Can you write the next part of the passage on corpora in dialect and national variation studies, starting right after its last sentence?
--- Source passage ---
One role for corpora in national variation studies has been as a testbed for two theories of language variation. Quirk et al's (1985) "common core" hypothesis, and Braj Kachru's conception of national varieties as forming many unique "Englishes" which differ in important ways from one another. Most work on lexis and grammar comparing the Kolhapur Indian corpus with Brown and LOB has supported the common core hypothosis (Leitner 1991). However, there is still scope for the extension of such work.
Few examples of dialect corpora exist at present - two of which are the Helsinki corpus of English dialects and Kirk's Northern Ireland Transcribed Corpus of Speech (NITCS). Both corpora consist of conversations with a fieldworker - in Kirk's corpus from Northern Ireland, and in the Helsinki corpus from several English regions. Dialectology is an empirical field of linguistics although it has tended to concentrate on experiments and less controlled sampling, rather than use corpora. Such elicitation experiments tend to focus on vocabulary and pronunciation, neglecting other aspects of linguistics such as syntax. Dialect corpora allow these other aspects to be studied, and because the corpora are sampled so as to be representative, quantitative as well as qualitative conclusions can be drawn about the target population as a whole.
--- Source excerpt ---
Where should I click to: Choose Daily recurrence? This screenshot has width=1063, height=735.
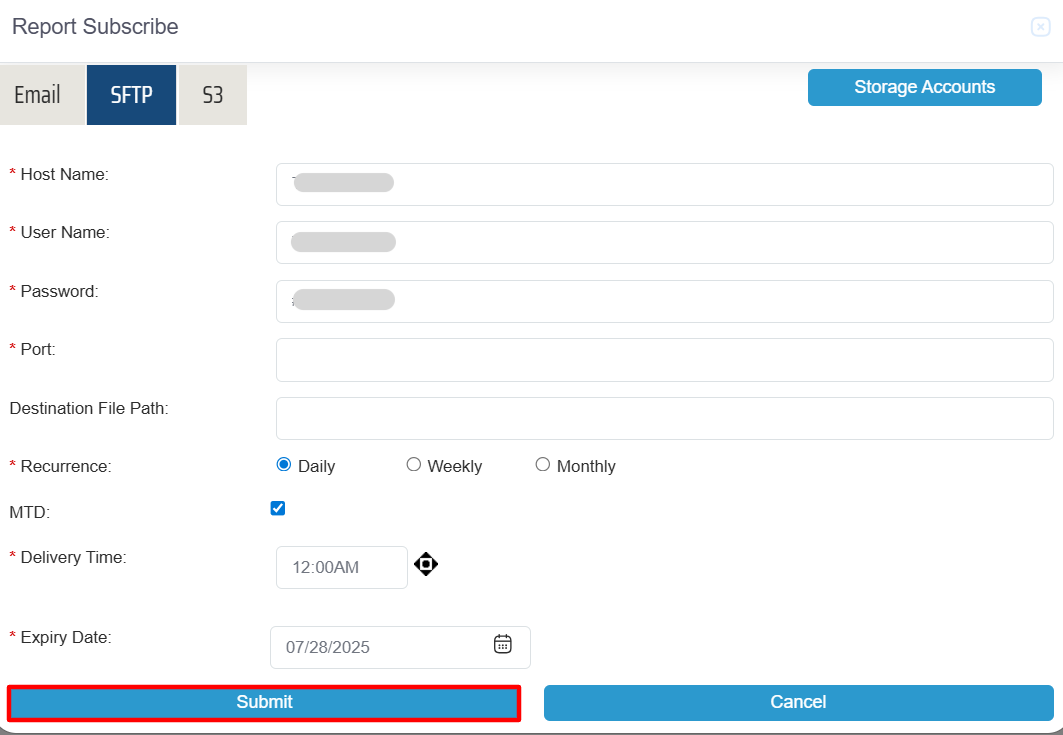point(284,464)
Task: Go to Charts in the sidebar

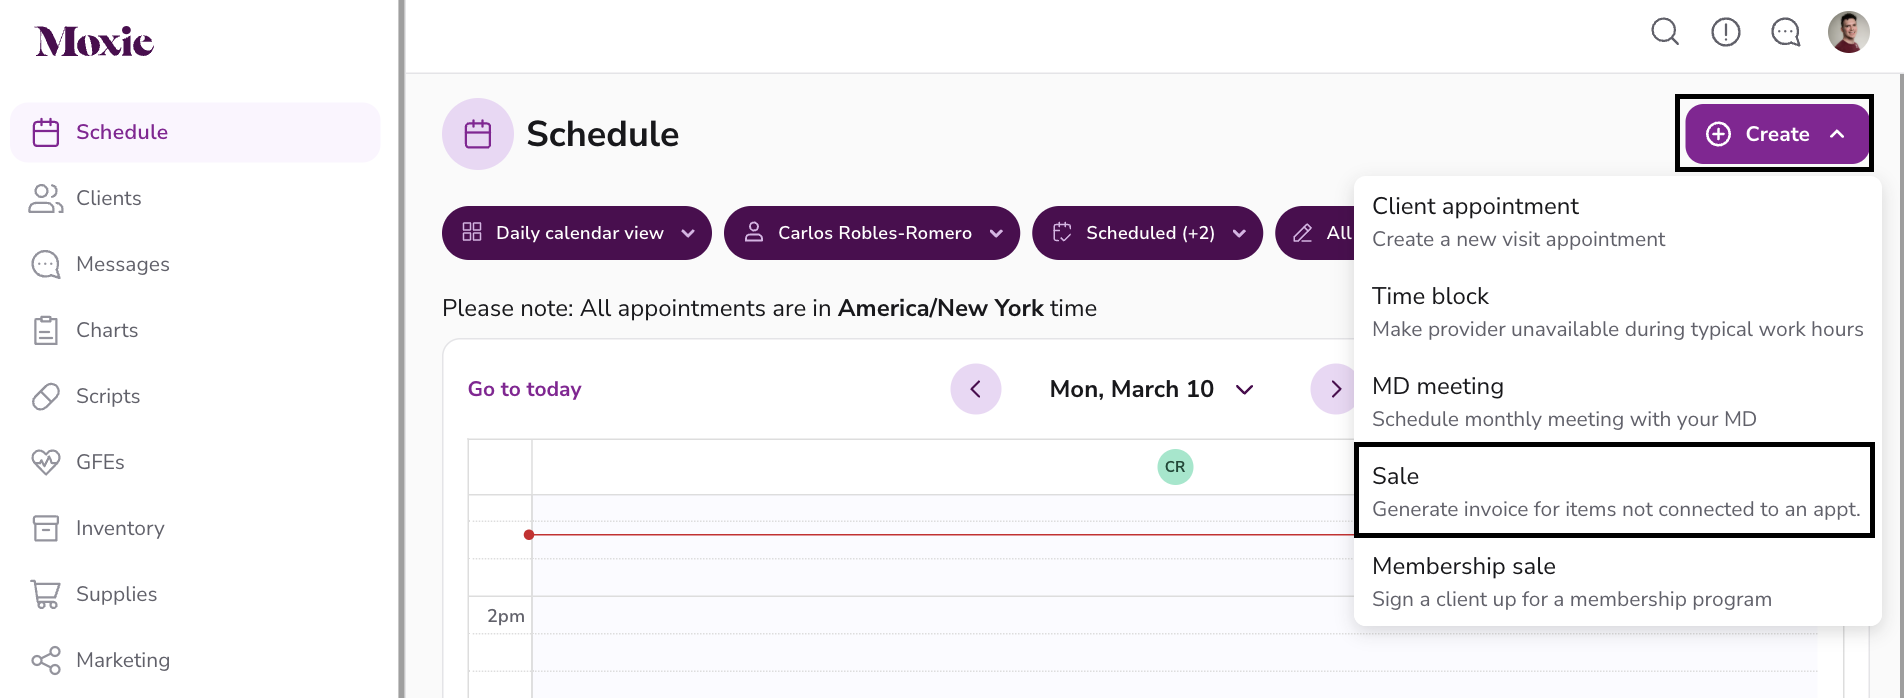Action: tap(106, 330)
---
• Task response:
Read about comparisons using dialect data in Corpus Linguistics, Chapter 4, page 110.
Corpora and Psycholinguistics
Although psycholinguistics is inherently a laboratory subject, measuring mental processes such as the length of time it takes to position a syntactic boundary in reading or how eye movements change, corpora can still have a part to play in this field. One important use is as a source of data from which materials for laboratory experiments can be developed. Schreuder and Kerkman (1987) point out that frequency is an important consideration in a number of cognitive processes, including word recognition. The psycholinguist should not go blindly into experiments in areas such as this with only a vague notion of frequency to guide the selection and analysis of materials. Sampled corpora can provide psycholinguists with more concrete and reliable information about frequency, including the frequencies of different senses and parts of speech of ambiguous words (if the corpora are annotated).
A more direct example of the role of corpora in psycholinguistics can be seen from Garnham et al's (1981) study which used the London-Lund corpus to examine the occurence of speech errors in natural conversational English. Before the study was carried out nobody knew how frequent speech errors were in everyday language, because such an analysis required adequate amounts of natural conversation, while previous work on speech errors had been based on the gradual ad hoc accumulation of data from many different sources. However, the spoken corpus was able to provide exactly the kind of data that was required. Garnham's study was able to classify and count the frequencies of different error types and hence provide some estimate of the general frequency of these in relation to speakers' overall output.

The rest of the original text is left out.